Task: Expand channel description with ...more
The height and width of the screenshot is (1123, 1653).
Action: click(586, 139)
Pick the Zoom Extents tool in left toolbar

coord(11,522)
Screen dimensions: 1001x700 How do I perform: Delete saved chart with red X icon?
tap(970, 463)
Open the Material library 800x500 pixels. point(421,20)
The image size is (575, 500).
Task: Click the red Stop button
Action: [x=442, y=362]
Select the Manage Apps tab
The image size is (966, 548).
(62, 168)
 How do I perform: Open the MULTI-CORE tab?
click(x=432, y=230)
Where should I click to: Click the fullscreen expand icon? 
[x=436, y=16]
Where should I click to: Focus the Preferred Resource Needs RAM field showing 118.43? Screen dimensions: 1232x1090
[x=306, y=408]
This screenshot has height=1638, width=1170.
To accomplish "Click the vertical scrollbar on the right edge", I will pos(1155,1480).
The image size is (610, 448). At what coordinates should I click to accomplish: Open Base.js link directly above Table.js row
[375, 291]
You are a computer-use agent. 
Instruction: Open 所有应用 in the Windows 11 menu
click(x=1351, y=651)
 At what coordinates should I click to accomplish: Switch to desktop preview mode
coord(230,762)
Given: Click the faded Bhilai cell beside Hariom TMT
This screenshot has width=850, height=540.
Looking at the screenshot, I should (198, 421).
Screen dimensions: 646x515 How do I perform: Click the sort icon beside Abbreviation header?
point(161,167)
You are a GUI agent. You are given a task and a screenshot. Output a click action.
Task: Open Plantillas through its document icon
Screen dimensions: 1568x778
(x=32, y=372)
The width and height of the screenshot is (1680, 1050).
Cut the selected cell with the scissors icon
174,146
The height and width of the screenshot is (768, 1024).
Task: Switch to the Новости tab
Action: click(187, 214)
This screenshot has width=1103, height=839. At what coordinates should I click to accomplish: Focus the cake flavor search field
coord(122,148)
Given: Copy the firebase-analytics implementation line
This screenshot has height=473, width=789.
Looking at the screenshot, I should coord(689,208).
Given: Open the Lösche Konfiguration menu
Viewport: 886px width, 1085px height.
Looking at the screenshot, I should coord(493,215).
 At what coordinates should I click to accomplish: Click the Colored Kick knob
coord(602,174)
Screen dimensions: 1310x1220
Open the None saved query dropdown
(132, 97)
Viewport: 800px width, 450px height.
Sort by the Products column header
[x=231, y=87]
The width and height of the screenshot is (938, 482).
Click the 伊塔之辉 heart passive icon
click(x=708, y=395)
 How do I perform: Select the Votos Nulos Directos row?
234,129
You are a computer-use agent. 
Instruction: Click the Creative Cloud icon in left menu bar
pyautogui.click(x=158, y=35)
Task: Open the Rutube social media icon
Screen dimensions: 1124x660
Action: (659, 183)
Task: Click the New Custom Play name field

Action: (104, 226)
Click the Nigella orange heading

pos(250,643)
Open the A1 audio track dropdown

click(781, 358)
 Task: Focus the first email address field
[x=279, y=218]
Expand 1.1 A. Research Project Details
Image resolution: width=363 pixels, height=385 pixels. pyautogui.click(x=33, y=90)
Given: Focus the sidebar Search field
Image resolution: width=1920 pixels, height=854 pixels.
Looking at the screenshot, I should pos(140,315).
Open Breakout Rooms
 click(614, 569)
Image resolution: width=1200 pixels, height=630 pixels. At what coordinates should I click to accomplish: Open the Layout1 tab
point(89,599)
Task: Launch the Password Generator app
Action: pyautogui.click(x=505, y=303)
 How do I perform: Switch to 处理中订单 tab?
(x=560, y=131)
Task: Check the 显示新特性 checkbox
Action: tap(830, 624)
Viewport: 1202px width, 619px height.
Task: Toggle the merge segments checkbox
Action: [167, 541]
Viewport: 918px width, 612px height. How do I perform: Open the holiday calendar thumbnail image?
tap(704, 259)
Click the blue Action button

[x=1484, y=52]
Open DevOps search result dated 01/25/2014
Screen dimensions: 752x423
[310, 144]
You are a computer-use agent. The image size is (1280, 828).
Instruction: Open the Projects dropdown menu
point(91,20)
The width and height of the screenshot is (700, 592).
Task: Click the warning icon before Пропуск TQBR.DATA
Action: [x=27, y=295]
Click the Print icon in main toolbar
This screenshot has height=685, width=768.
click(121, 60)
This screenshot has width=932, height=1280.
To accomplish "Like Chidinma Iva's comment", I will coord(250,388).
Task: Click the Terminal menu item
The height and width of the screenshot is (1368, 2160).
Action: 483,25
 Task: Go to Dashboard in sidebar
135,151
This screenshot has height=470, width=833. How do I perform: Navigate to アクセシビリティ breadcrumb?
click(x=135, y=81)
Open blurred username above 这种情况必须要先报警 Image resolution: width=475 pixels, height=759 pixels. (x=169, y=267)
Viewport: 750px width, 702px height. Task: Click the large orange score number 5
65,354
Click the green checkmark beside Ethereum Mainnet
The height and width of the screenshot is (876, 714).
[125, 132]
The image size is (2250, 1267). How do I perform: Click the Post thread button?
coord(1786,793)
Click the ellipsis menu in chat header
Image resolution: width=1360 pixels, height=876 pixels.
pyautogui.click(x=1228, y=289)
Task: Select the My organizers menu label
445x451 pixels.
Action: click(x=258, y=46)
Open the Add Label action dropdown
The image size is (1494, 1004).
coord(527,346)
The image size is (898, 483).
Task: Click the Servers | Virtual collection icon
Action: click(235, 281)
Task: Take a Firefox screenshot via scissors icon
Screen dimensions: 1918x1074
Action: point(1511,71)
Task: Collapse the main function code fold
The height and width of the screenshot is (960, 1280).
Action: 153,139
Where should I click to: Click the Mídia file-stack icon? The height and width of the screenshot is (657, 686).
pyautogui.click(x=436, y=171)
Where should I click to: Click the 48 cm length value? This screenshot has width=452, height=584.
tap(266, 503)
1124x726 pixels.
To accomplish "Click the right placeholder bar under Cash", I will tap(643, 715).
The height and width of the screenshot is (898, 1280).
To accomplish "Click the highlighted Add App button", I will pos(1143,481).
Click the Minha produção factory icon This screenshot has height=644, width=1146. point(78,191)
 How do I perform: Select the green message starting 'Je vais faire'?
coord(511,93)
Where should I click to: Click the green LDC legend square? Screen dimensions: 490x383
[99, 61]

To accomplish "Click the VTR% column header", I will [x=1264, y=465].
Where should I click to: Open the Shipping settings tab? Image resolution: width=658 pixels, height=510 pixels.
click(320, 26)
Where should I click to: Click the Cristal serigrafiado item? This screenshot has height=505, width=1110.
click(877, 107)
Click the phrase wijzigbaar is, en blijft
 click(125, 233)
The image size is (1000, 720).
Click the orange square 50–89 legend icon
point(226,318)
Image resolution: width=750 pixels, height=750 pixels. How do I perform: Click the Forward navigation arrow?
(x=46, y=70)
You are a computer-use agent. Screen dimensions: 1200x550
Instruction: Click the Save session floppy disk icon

-- WHAT IS NEEDED --
All lines above from the line with "The height and width of the screenshot is (898, 1280)." through the line with "Click the Minha", both included, are to be set down exactly, with nothing else.

-- YOUR RESPONSE --
The height and width of the screenshot is (898, 1280).
To accomplish "Click the highlighted Add App button", I will pos(1143,481).
Click the Minha produção factory icon This screenshot has height=644, width=1146. point(78,191)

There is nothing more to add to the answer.